Yes. Thank you for your advice. The average day of hypocalcemia testing was 13.0 ± 7.2 days. As suggested, we mentioned the average day of hypocalcemia testing in the result section. Besides, we also mentioned the possible bias due to monitor timing variation between groups in the limitation paragraph of discussion section. patients with asymptomatic hypocalcemia could not be identified because laboratory monitoring was not undertaken, especially among patients treated before the integrated care program was implemented and patients without dialysis treatment. The frequency of serum calcium monitoring is significantly higher in dialysis patients than in patients without dialysis treatment, which may bias the episodes of hypocalcemia. The higher incidence of hypocalcemia among dialysis patients may be due to monitoring timing variation between groups in our study.

(Please see result and discussion section in our clean copy of revised manuscript)

 

Comment:

Sections that were not relevant to the study design were suggested to be omitted. The authors elected to add more on these unrelated topics which is counter to the recommendation.

Reply:

Yes. Thank you for your advice. As suggested, we reviewed our manuscript and removed sections that were not relevant to the study design.

(Please see our clean copy of revised manuscript)

 

Comment:

As requested, the discussion should evaluate the results in the context of the literature, specifically what evidence is there on the success of integrated care programs. What aspects of the program may/ or may not have contributed to the results (etc).

Reply:

Yes. Thank you for your advice. As suggested, we added more discussion about the approaches in our integrated care programs, including: (1) Vitamin D and calcium supplementation; (2) prophylactically increase the dialysate calcium concentration during denosumab treatment for dialysis patients; (3) warning system to increase the Doctors’ and healthcare professionals’ awareness.

(Please see discussion section in our clean copy of revised manuscript)

 

Comment:

The study has significant number of limitations and biases that must be delineated (many discussed by my fellow reviewers and myself). I would consider accepting if these limitations are appropriately added to the discussion.

Reply:

Yes. Thank you for your comment. As suggested, we address these limitations and biases in the limitation paragraph of discussion section. First, the retrospective nature of the study may have led to some unrecognized confounding factors to bias the findings. Second, some patients with asymptomatic hypocalcemia could not be identified because laboratory monitoring was not undertaken, especially among patients treated before the integrated care program was implemented and patients without dialysis treatment. The frequency of serum calcium monitoring is significantly higher in dialysis patients than in patients without dialysis treatment, which may bias the episodes of hypocalcemia. The higher incidence of hypocalcemia among dialysis patients may be due to monitoring timing variation between groups in our study. Third, the study population has a selection bias for one location. The case number of advanced CKD and ESRD in this study is relatively small because this study is a single-center retrospective study.
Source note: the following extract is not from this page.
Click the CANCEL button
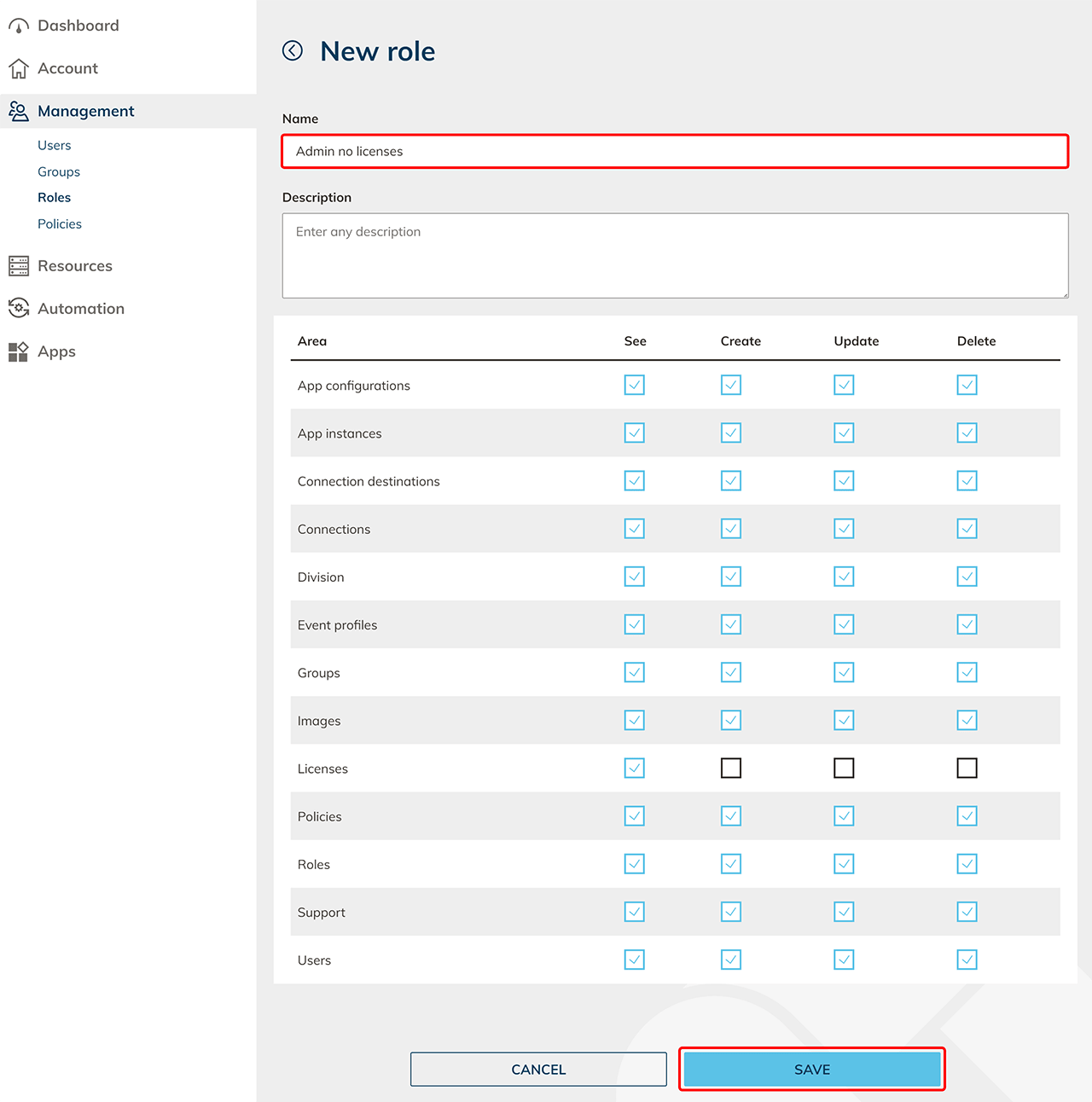Screen dimensions: 1092x1102 click(x=538, y=1070)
Further studies with a larger sample size are required to confirm the efficacy of these approaches for reducing hypocalcemia complications.
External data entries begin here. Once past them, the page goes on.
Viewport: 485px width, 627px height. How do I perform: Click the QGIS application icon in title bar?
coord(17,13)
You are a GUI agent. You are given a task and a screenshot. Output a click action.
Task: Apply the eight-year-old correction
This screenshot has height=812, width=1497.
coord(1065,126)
(Please see the limitation paragraph of discussion section in our clean copy of revised manuscript)

 

Comment:

Revisions are in need of English spelling and grammar review.

Reply:

Yes. Thank you for your advice. As suggested, our revision had been checked the grammar and spelling by a native English speaker from MDPI Language Editing Service.

(Please see the English language editing certification in our supplementary material)

 

Author Response File: Author Response.docx

Reviewer 3 Report

No further comments. 

Author Response

Thank you for your detailed review. We would also like to take this opportunity to express our thanks to you for your positive feedback and helpful comments for correction or modification.